WORK TO COMPLETE
Down to the last line, copy the records below without any change.

DATA FOR THE TASK
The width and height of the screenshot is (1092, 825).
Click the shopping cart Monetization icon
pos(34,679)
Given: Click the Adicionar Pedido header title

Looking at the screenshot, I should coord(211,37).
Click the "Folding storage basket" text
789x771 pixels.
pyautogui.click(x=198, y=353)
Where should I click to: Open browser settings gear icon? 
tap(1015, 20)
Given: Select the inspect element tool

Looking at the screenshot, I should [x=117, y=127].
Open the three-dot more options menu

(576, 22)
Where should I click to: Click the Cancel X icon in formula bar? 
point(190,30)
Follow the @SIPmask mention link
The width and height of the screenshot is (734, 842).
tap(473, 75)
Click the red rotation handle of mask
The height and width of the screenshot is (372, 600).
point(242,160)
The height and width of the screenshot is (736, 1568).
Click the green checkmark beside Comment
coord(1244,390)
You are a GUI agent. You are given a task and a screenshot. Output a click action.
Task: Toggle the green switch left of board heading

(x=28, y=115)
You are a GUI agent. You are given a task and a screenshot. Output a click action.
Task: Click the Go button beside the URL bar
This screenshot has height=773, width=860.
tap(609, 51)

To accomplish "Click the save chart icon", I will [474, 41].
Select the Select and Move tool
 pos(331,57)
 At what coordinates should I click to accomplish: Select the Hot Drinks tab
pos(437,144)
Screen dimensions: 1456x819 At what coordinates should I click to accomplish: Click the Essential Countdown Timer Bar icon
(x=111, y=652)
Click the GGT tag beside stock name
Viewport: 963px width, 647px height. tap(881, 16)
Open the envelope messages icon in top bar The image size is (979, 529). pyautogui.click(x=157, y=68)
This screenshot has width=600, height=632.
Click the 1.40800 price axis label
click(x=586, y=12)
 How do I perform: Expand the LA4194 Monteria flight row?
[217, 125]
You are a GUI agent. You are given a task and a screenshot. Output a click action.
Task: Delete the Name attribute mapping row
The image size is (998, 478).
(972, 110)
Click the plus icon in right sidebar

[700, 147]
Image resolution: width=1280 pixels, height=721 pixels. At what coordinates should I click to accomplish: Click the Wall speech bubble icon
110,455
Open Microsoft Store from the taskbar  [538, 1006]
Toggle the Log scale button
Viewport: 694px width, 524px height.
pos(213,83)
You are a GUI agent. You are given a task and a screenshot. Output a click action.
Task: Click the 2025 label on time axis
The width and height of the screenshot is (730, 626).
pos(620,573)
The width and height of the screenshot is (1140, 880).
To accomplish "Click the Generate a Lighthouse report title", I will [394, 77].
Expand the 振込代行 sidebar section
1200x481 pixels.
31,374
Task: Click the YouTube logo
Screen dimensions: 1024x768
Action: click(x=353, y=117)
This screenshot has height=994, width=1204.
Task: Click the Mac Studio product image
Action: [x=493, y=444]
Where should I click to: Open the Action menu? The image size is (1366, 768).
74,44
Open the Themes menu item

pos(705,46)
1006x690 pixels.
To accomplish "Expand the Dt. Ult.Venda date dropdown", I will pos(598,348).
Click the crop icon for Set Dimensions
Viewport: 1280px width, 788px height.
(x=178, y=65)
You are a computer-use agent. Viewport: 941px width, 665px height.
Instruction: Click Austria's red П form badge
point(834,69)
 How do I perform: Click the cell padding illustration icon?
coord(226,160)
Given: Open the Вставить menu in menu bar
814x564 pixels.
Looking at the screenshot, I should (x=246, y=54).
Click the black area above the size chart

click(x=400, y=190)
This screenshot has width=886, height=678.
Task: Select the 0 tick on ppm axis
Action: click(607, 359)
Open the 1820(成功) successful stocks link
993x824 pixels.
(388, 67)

EXERCISE OUTPUT
The width and height of the screenshot is (1092, 825).
Click the shopping cart Monetization icon
pos(34,679)
Given: Click the Adicionar Pedido header title

Looking at the screenshot, I should coord(211,37).
Click the "Folding storage basket" text
789x771 pixels.
pyautogui.click(x=198, y=353)
Where should I click to: Open browser settings gear icon? 
tap(1015, 20)
Given: Select the inspect element tool

Looking at the screenshot, I should [x=117, y=127].
Open the three-dot more options menu

(576, 22)
Where should I click to: Click the Cancel X icon in formula bar? 
point(190,30)
Follow the @SIPmask mention link
The width and height of the screenshot is (734, 842).
tap(473, 75)
Click the red rotation handle of mask
The height and width of the screenshot is (372, 600).
point(242,160)
The height and width of the screenshot is (736, 1568).
Click the green checkmark beside Comment
coord(1244,390)
You are a GUI agent. You are given a task and a screenshot. Output a click action.
Task: Toggle the green switch left of board heading

(x=28, y=115)
You are a GUI agent. You are given a task and a screenshot. Output a click action.
Task: Click the Go button beside the URL bar
This screenshot has height=773, width=860.
tap(609, 51)

To accomplish "Click the save chart icon", I will [474, 41].
Select the Select and Move tool
 pos(331,57)
 At what coordinates should I click to accomplish: Select the Hot Drinks tab
pos(437,144)
Screen dimensions: 1456x819 At what coordinates should I click to accomplish: Click the Essential Countdown Timer Bar icon
(x=111, y=652)
Click the GGT tag beside stock name
Viewport: 963px width, 647px height. tap(881, 16)
Open the envelope messages icon in top bar The image size is (979, 529). pyautogui.click(x=157, y=68)
This screenshot has width=600, height=632.
Click the 1.40800 price axis label
click(x=586, y=12)
 How do I perform: Expand the LA4194 Monteria flight row?
[217, 125]
You are a GUI agent. You are given a task and a screenshot. Output a click action.
Task: Delete the Name attribute mapping row
The image size is (998, 478).
(972, 110)
Click the plus icon in right sidebar

[700, 147]
Image resolution: width=1280 pixels, height=721 pixels. At what coordinates should I click to accomplish: Click the Wall speech bubble icon
110,455
Open Microsoft Store from the taskbar  [538, 1006]
Toggle the Log scale button
Viewport: 694px width, 524px height.
pos(213,83)
You are a GUI agent. You are given a task and a screenshot. Output a click action.
Task: Click the 2025 label on time axis
The width and height of the screenshot is (730, 626).
pos(620,573)
The width and height of the screenshot is (1140, 880).
To accomplish "Click the Generate a Lighthouse report title", I will [394, 77].
Expand the 振込代行 sidebar section
1200x481 pixels.
31,374
Task: Click the YouTube logo
Screen dimensions: 1024x768
Action: click(x=353, y=117)
This screenshot has height=994, width=1204.
Task: Click the Mac Studio product image
Action: [x=493, y=444]
Where should I click to: Open the Action menu? The image size is (1366, 768).
74,44
Open the Themes menu item

pos(705,46)
1006x690 pixels.
To accomplish "Expand the Dt. Ult.Venda date dropdown", I will pos(598,348).
Click the crop icon for Set Dimensions
Viewport: 1280px width, 788px height.
(x=178, y=65)
You are a computer-use agent. Viewport: 941px width, 665px height.
Instruction: Click Austria's red П form badge
point(834,69)
 How do I perform: Click the cell padding illustration icon?
coord(226,160)
Given: Open the Вставить menu in menu bar
814x564 pixels.
Looking at the screenshot, I should (x=246, y=54).
Click the black area above the size chart

click(x=400, y=190)
This screenshot has width=886, height=678.
Task: Select the 0 tick on ppm axis
Action: click(607, 359)
Open the 1820(成功) successful stocks link
993x824 pixels.
(388, 67)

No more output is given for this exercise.